Form cue: Think “elbows back, chest still, shoulder blades together”. The rep should feel smooth and deliberate from start to finish.

Pro Tips & Common Mistakes

  • Lead with the elbows: This helps shift focus into the back instead of overusing the biceps.
  • Don’t shrug at the top: Keep the traps from dominating by maintaining a long neck and depressed shoulders.
  • Use a full stretch: Let the shoulder blades move forward slightly at the bottom to train through a fuller range.
  • Control the eccentric: The lowering phase builds more tension and keeps the movement honest.
  • Don’t bounce off the pad: Chest support is there for stability, not for generating momentum.
  • Avoid excessive elbow flare: A wide grip will naturally widen the elbows, but they should still follow a controlled path.
  • Match the load to the goal: Lighter, cleaner reps often build more back tension than heavy sloppy reps.

FAQ

What muscles does the Cable Decline Seated Wide-Grip Row work the most?

It mainly targets the lats, rhomboids, and middle traps, while the rear delts, biceps, and forearms assist during the pull. The wide grip tends to increase upper-back involvement.

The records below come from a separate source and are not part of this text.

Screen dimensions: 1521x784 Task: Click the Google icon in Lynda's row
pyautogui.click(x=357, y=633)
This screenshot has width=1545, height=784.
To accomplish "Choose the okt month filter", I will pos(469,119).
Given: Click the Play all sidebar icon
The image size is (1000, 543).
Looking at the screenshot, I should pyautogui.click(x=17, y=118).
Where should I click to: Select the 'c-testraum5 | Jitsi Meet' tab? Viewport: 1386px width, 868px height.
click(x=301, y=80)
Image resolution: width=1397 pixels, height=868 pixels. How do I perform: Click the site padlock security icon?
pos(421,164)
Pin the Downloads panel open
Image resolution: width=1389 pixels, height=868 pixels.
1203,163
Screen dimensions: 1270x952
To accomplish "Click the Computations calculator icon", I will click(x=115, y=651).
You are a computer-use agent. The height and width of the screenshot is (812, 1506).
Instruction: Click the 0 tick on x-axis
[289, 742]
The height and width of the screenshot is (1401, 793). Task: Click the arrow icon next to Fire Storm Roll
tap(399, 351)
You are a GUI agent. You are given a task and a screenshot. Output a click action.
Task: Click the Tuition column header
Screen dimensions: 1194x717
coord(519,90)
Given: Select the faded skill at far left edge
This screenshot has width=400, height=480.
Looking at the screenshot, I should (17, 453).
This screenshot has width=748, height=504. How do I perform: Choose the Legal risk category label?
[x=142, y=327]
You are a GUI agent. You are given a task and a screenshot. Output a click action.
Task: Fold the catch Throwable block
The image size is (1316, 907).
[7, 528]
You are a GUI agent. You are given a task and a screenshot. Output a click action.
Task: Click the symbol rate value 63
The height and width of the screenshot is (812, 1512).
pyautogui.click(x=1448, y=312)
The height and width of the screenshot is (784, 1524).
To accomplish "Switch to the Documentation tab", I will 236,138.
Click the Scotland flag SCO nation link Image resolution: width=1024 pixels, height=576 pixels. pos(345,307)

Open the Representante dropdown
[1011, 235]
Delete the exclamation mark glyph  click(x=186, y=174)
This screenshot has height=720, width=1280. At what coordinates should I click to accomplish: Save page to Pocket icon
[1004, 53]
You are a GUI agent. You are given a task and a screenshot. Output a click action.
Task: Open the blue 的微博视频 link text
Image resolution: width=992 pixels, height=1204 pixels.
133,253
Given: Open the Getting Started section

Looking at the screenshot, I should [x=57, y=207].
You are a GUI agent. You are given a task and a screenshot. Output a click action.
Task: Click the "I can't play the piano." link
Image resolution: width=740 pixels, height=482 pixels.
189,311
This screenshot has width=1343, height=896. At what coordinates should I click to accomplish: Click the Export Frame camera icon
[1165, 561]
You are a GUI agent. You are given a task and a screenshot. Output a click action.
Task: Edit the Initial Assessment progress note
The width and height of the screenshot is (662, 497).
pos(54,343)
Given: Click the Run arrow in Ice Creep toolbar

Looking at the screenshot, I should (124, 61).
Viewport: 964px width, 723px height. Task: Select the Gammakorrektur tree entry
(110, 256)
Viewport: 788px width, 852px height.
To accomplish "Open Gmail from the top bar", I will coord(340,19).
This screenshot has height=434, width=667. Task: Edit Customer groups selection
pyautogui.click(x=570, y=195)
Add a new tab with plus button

Is this more of a lat exercise or an upper-back exercise?

It trains both, but this version usually feels more like an upper-back dominant row because of the wide grip, chest support, and elbow path. It is especially useful for building back thickness and scapular control.

Should I pull to my chest or stomach?

Most lifters should pull toward the upper abdomen or lower chest, depending on machine setup and arm length. The key is keeping the wrists, elbows, and handle path smooth and repeatable.

Is this exercise beginner-friendly?

Yes, especially compared with unsupported barbell rows. The chest pad gives more stability, which makes it easier to learn proper back engagement. Beginners should start light and focus on clean scapular movement.

Can I use this exercise instead of standard seated cable rows?

Yes. It can be a great substitute when you want more upper-back emphasis, more support, or less lower-back fatigue. Many lifters rotate both variations for balanced development.

Recommended Equipment (Optional)

Tip: Accessories should improve setup quality and muscle targeting, not replace solid technique and consistent programming.

Disclaimer: This content is for informational and educational purposes only and is not medical advice. Exercise selection and load should match your experience, mobility, and injury history.